§ **TASK REQUIREMENTS**: Print the records exactly as they are written.

§ **LISTED RECORDS**:
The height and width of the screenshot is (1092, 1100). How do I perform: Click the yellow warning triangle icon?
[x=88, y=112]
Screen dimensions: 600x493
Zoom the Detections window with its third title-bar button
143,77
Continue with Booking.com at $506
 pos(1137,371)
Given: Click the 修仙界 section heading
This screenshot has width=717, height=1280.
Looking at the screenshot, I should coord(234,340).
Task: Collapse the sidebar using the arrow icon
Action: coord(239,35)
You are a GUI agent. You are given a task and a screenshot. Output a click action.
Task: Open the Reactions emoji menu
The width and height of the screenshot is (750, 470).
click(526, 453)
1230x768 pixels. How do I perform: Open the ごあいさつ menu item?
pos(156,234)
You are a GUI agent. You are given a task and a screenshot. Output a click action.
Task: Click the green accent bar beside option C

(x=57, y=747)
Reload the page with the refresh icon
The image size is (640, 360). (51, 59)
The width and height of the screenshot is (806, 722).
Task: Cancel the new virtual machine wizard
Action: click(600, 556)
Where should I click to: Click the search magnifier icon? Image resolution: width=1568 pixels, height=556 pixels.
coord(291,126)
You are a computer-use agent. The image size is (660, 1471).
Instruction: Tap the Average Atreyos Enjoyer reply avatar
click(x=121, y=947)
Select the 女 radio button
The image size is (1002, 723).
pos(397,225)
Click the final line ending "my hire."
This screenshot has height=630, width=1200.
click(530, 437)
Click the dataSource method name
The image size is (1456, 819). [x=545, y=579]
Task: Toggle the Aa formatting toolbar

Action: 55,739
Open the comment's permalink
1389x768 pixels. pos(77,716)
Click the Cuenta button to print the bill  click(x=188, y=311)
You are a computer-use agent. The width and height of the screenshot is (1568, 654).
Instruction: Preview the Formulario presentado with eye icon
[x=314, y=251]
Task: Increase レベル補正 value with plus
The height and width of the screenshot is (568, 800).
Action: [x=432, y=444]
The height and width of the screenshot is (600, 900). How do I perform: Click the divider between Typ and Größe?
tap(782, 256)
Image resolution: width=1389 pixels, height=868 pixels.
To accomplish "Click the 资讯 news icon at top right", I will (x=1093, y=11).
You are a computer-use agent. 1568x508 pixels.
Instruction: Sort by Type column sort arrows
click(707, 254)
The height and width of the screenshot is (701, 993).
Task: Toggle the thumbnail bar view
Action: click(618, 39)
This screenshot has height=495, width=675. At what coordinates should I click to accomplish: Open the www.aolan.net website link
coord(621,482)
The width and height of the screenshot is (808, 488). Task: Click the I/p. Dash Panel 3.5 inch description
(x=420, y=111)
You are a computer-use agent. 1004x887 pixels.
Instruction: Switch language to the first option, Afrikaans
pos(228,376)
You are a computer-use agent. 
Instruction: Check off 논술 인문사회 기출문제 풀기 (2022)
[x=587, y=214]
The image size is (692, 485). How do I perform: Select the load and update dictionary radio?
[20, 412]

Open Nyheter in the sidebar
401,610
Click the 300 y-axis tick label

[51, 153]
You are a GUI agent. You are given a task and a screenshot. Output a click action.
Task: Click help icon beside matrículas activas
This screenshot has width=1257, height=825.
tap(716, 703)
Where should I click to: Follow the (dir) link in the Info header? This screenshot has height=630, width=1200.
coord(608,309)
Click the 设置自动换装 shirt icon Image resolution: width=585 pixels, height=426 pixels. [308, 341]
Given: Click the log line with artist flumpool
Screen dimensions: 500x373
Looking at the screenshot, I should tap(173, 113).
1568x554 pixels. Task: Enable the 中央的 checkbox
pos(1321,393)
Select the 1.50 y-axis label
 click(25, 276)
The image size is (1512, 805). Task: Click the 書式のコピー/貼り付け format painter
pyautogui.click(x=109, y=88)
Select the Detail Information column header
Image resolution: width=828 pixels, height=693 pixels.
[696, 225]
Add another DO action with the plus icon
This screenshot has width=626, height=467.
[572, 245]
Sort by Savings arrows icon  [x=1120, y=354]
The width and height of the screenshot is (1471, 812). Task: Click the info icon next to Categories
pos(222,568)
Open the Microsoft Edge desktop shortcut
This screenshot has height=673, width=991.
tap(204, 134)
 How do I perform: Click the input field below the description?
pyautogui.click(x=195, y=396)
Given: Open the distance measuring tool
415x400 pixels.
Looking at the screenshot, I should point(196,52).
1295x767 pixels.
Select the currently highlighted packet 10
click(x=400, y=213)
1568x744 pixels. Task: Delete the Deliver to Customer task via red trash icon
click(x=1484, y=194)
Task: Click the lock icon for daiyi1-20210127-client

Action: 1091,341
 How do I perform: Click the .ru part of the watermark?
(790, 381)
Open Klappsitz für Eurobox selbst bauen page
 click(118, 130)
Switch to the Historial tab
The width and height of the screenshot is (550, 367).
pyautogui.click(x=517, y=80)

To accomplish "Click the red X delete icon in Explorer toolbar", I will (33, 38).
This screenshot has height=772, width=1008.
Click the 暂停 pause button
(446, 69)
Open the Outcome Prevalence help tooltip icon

§ **SOLUTION TO THIS EXERCISE**:
The height and width of the screenshot is (1092, 1100). How do I perform: Click the yellow warning triangle icon?
[x=88, y=112]
Screen dimensions: 600x493
Zoom the Detections window with its third title-bar button
143,77
Continue with Booking.com at $506
 pos(1137,371)
Given: Click the 修仙界 section heading
This screenshot has width=717, height=1280.
Looking at the screenshot, I should coord(234,340).
Task: Collapse the sidebar using the arrow icon
Action: coord(239,35)
You are a GUI agent. You are given a task and a screenshot. Output a click action.
Task: Open the Reactions emoji menu
The width and height of the screenshot is (750, 470).
click(526, 453)
1230x768 pixels. How do I perform: Open the ごあいさつ menu item?
pos(156,234)
You are a GUI agent. You are given a task and a screenshot. Output a click action.
Task: Click the green accent bar beside option C

(x=57, y=747)
Reload the page with the refresh icon
The image size is (640, 360). (51, 59)
The width and height of the screenshot is (806, 722).
Task: Cancel the new virtual machine wizard
Action: click(600, 556)
Where should I click to: Click the search magnifier icon? Image resolution: width=1568 pixels, height=556 pixels.
coord(291,126)
You are a computer-use agent. The image size is (660, 1471).
Instruction: Tap the Average Atreyos Enjoyer reply avatar
click(x=121, y=947)
Select the 女 radio button
The image size is (1002, 723).
pos(397,225)
Click the final line ending "my hire."
This screenshot has height=630, width=1200.
click(530, 437)
Click the dataSource method name
The image size is (1456, 819). [x=545, y=579]
Task: Toggle the Aa formatting toolbar

Action: 55,739
Open the comment's permalink
1389x768 pixels. pos(77,716)
Click the Cuenta button to print the bill  click(x=188, y=311)
You are a computer-use agent. The width and height of the screenshot is (1568, 654).
Instruction: Preview the Formulario presentado with eye icon
[x=314, y=251]
Task: Increase レベル補正 value with plus
The height and width of the screenshot is (568, 800).
Action: [x=432, y=444]
The height and width of the screenshot is (600, 900). How do I perform: Click the divider between Typ and Größe?
tap(782, 256)
Image resolution: width=1389 pixels, height=868 pixels.
To accomplish "Click the 资讯 news icon at top right", I will (x=1093, y=11).
You are a computer-use agent. 1568x508 pixels.
Instruction: Sort by Type column sort arrows
click(707, 254)
The height and width of the screenshot is (701, 993).
Task: Toggle the thumbnail bar view
Action: click(618, 39)
This screenshot has height=495, width=675. At what coordinates should I click to accomplish: Open the www.aolan.net website link
coord(621,482)
The width and height of the screenshot is (808, 488). Task: Click the I/p. Dash Panel 3.5 inch description
(x=420, y=111)
You are a computer-use agent. 1004x887 pixels.
Instruction: Switch language to the first option, Afrikaans
pos(228,376)
You are a computer-use agent. 
Instruction: Check off 논술 인문사회 기출문제 풀기 (2022)
[x=587, y=214]
The image size is (692, 485). How do I perform: Select the load and update dictionary radio?
[20, 412]

Open Nyheter in the sidebar
401,610
Click the 300 y-axis tick label

[51, 153]
You are a GUI agent. You are given a task and a screenshot. Output a click action.
Task: Click help icon beside matrículas activas
This screenshot has width=1257, height=825.
tap(716, 703)
Where should I click to: Follow the (dir) link in the Info header? This screenshot has height=630, width=1200.
coord(608,309)
Click the 设置自动换装 shirt icon Image resolution: width=585 pixels, height=426 pixels. [308, 341]
Given: Click the log line with artist flumpool
Screen dimensions: 500x373
Looking at the screenshot, I should tap(173, 113).
1568x554 pixels. Task: Enable the 中央的 checkbox
pos(1321,393)
Select the 1.50 y-axis label
 click(25, 276)
The image size is (1512, 805). Task: Click the 書式のコピー/貼り付け format painter
pyautogui.click(x=109, y=88)
Select the Detail Information column header
Image resolution: width=828 pixels, height=693 pixels.
[696, 225]
Add another DO action with the plus icon
This screenshot has width=626, height=467.
[572, 245]
Sort by Savings arrows icon  [x=1120, y=354]
The width and height of the screenshot is (1471, 812). Task: Click the info icon next to Categories
pos(222,568)
Open the Microsoft Edge desktop shortcut
This screenshot has height=673, width=991.
tap(204, 134)
 How do I perform: Click the input field below the description?
pyautogui.click(x=195, y=396)
Given: Open the distance measuring tool
415x400 pixels.
Looking at the screenshot, I should point(196,52).
1295x767 pixels.
Select the currently highlighted packet 10
click(x=400, y=213)
1568x744 pixels. Task: Delete the Deliver to Customer task via red trash icon
click(x=1484, y=194)
Task: Click the lock icon for daiyi1-20210127-client

Action: 1091,341
 How do I perform: Click the .ru part of the watermark?
(790, 381)
Open Klappsitz für Eurobox selbst bauen page
 click(118, 130)
Switch to the Historial tab
The width and height of the screenshot is (550, 367).
pyautogui.click(x=517, y=80)

To accomplish "Click the red X delete icon in Explorer toolbar", I will (33, 38).
This screenshot has height=772, width=1008.
Click the 暂停 pause button
(446, 69)
Open the Outcome Prevalence help tooltip icon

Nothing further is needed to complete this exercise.